_Task details_: From the listing below, retype exactly the line holding "Click the loading", the line holding "Given: Open the Run and Debug panel", and the lines between them; skip everything else.
(Beginning of Material shown)
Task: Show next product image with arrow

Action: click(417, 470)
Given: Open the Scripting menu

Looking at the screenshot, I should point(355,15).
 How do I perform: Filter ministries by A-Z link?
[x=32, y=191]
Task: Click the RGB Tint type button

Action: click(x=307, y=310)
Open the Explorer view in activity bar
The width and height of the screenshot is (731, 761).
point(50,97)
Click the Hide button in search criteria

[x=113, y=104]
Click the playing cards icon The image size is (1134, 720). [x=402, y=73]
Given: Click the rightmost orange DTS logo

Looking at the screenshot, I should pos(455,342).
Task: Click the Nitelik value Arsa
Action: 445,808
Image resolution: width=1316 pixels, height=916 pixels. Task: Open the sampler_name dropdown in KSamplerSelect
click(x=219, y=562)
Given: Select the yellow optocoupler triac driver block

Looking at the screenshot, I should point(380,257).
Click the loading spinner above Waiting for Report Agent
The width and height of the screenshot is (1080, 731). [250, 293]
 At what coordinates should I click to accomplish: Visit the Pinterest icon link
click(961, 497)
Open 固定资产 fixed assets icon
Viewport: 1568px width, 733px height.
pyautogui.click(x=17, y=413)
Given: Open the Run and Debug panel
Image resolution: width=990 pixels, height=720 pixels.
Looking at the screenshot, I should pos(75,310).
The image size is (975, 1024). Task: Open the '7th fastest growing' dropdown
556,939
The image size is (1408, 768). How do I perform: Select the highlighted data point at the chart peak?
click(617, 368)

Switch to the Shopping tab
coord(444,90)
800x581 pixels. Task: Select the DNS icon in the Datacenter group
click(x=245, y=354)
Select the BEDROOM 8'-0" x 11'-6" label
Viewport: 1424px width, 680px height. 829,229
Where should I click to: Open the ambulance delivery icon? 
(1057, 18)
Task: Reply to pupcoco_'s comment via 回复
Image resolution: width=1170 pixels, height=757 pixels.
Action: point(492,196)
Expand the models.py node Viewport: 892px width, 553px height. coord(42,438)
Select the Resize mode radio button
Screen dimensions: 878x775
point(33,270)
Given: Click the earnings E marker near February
(End of Material shown)
_Output of the exercise_:
Click the loading spinner above Waiting for Report Agent
The width and height of the screenshot is (1080, 731). [250, 293]
 At what coordinates should I click to accomplish: Visit the Pinterest icon link
click(961, 497)
Open 固定资产 fixed assets icon
Viewport: 1568px width, 733px height.
pyautogui.click(x=17, y=413)
Given: Open the Run and Debug panel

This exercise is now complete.